Donnie Fritts, “Oh My Goodness” (Single Lock)
Donnie Fritts’ infrequent recordings are cherished for their laid-back southern soulfulness and their sweetly tender emotion - sometimes heart-wrenching, sometimes wry and witty.
‘Oh My Goodness” is Fritts’ fourth album in 41 years. Like the others, it wonderfully captures the reflections of a thoughtful, reserved, and amazingly expressive man.
The songwriter and session keyboardist toured in Kris Kristofferson’s band for decades and contributed hit songs to Waylon Jennings (“We Had It All”), Charlie Rich (“You’re Gonna Love Yourself In The Morning”), Joe Simon (“Easy To Love”) and Dusty Springfield (“Breakfast In Bed”). He’s occasionally played character roles in films, most notably three films directed by the legendary Sam Peckinpah.
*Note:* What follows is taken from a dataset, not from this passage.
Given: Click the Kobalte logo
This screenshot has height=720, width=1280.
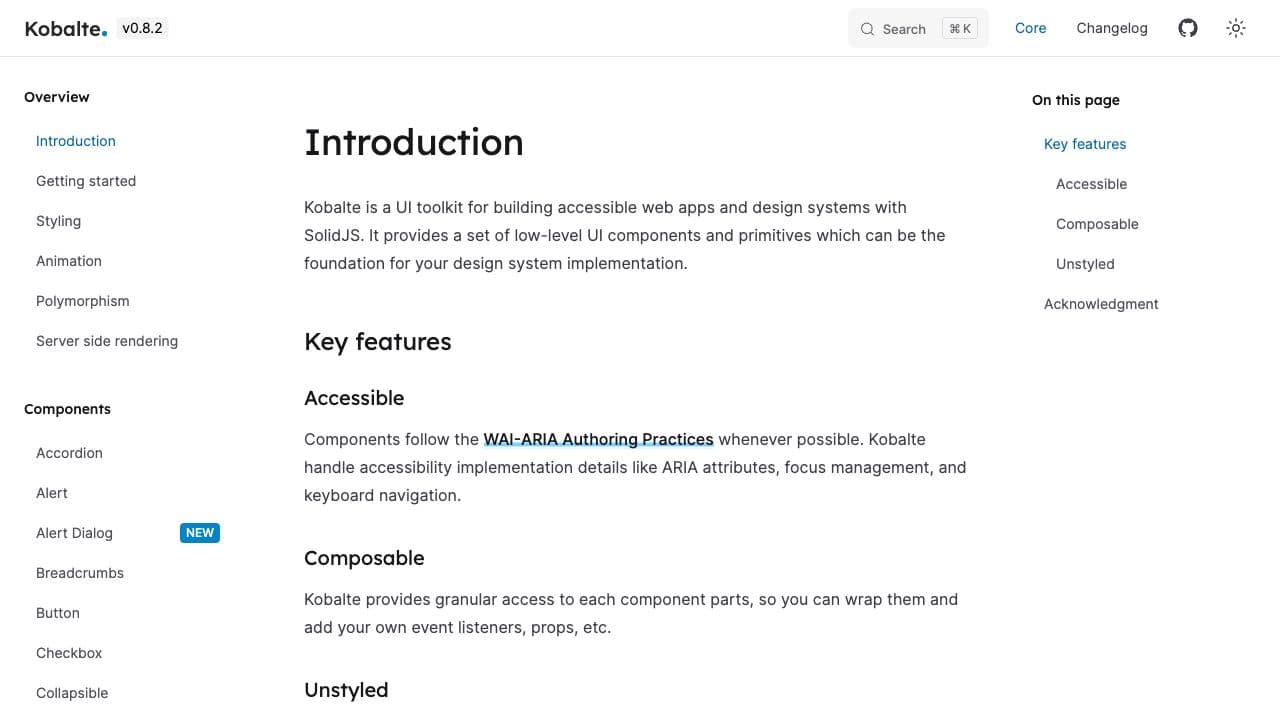Looking at the screenshot, I should click(65, 29).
This time around, Fritts benefits from the production of John Paul White, in his first project since leaving the Civil Wars, and cohort Ben Tanner of Alabama Shakes. The younger, fellow Alabamians keep the arrangements spare and packed with feeling.
Fritts’ voice is, as it always has been, a weathered instrument, and it’s perfect for slipping layers of emotion into new tunes, such as a brilliant cover of Amanda McBroom’s “Errol Flynn,” as well as updates of long-time Fritts favorites like “The Oldest Baby In The World” (co-written with John Prine) and “Memphis Women And Chicken.”
Like an old friend who drops by every decade or so, it’s great to hear such a one-of-a-kind artist offer up his particular brand of American country soul.